As security professionals, we’re relied upon to protect our networks from malicious traffic. But what’s the best strategy for determining the most likely sources of risky traffic? Is it safe to assume that traffic from certain countries is more suspicious than others, or that some hosting infrastructures are more likely to be compromised? With a growing consensus that IP blocklists are rapidly becoming obsolete, a more sophisticated approach is needed.

Our guest today is Dr. Bill Ladd, chief data scientist at Recorded Future. He’s the author of the report, “From Chasing Risk Lists to ASN Policies: Large-Scale Analysis of Risky Internet Activity.” The report takes a data-driven look at a variety of ways to determine risky ASNs and IP addresses. In this episode Bill Ladd gives us an overview of his team’s research and findings.

This podcast was produced in partnership with the CyberWire and Pratt Street Media, LLC.

For those of you who’d prefer to read, here’s the transcript:

This is Recorded Future, inside threat intelligence for cybersecurity.

Dave Bittner:

Hello everyone, I’m Dave Bittner from the CyberWire. Thanks for joining us for episode 21 of the Recorded Future podcast. As security professionals, we’re relied upon to protect our networks from malicious traffic, but what’s the best strategy for determining the most likely sources of that traffic? With a growing consensus that IP blocklists are rapidly becoming obsolete, a more sophisticated approach is needed.

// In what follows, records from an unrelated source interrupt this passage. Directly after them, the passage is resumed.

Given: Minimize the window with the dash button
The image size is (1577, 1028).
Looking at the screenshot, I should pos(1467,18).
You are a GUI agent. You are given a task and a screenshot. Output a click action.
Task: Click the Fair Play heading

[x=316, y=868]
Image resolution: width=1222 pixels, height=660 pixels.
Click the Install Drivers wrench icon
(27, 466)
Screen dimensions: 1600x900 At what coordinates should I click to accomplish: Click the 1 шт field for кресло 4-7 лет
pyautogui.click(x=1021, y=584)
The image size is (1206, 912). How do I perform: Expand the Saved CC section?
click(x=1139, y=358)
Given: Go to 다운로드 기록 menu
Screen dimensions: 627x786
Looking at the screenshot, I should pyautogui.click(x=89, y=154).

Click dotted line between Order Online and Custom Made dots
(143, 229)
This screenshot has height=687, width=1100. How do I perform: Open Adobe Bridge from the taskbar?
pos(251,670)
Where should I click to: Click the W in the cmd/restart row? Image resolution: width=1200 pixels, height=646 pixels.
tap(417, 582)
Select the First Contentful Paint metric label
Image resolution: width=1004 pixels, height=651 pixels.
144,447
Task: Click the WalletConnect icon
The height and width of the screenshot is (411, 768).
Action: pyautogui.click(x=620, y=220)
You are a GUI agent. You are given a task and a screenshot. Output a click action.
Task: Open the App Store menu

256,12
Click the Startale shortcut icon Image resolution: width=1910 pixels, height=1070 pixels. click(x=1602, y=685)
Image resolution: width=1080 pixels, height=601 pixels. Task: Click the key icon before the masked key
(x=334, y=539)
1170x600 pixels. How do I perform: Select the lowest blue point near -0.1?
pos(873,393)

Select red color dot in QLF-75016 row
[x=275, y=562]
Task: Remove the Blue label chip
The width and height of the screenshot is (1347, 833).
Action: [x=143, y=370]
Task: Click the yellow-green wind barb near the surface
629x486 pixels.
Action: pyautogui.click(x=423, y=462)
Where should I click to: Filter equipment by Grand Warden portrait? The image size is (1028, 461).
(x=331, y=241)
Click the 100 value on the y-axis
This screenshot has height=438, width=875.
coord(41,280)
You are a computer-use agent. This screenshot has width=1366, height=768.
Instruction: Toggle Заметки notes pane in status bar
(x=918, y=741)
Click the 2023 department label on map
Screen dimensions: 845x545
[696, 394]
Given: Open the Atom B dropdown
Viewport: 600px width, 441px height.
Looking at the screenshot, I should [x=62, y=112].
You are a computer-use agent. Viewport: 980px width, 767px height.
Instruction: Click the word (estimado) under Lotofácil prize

Our guest today is Bill Ladd, chief data scientist at Recorded Future. He’s the author of the report “From Chasing Risk Lists to ASN Policies: Large-Scale Analysis of Risky Internet Activity.” The report takes a data-driven look at a variety of ways to determine risky ASNs and IP addresses, and in this episode, Bill Ladd is going to give us an overview of his team’s research and findings. Stay with us.

Bill Ladd:

With IP addresses, if you’re blindly blocking them then you may or may not know why they were blocked. If you use kind of a simple external risk list, they can be a little bit of a black box. In contrast, if you’re going to block something, the more you know about it, the more confident you are that you’re doing a good block. One of the issues can be that you can have multiple domains resolving to the same IP. One of them may be malicious, but other ones may be fine. The more knowledge you have, and the more context you have, then the easier it is to make a decision about a blocking rule.

Dave Bittner:

Take us through the research. Describe to us what you’ve done here.

Bill Ladd:

At a high level, what we did was we looked at the 4 million or so IPs that we had some level of risk for. Those levels of risk ranged from actively being a C2 — or a command and control server — for malware, towards being infrastructure that is misconfigured and available for open proxy exploits, so they can be used by threat actors in a variety of ways. What we did is, we mapped those to the ASNs that they were involved in, they were part of, and then the countries that were associated with those ASNs to look at how the data aggregated into a way that we can make some higher-level analyses. If people aren’t familiar with what an ASN is …

Dave Bittner:

Yeah.

Bill Ladd:

The internet is basically organized into blocks of IP addresses, and those blocks of IP addresses are managed by different organizations. AT&T manages an ASN, or perhaps multiple ASNs. Companies you’ve never heard of manage ASNs. The military — the U.S. military — manages an ASN. Basically, there are organizations that manage individual blocks of IP addresses. What you find is that different ASNs, or autonomous systems, or different organizations that are managing blocks of IPs, manage those with different levels of control, in terms of what’s allowed to operate on those ASNs. Some companies are really good at making sure that there’s very little illegitimate traffic on their ASNs and there’s very little risky behavior that emerges out of some ASNs.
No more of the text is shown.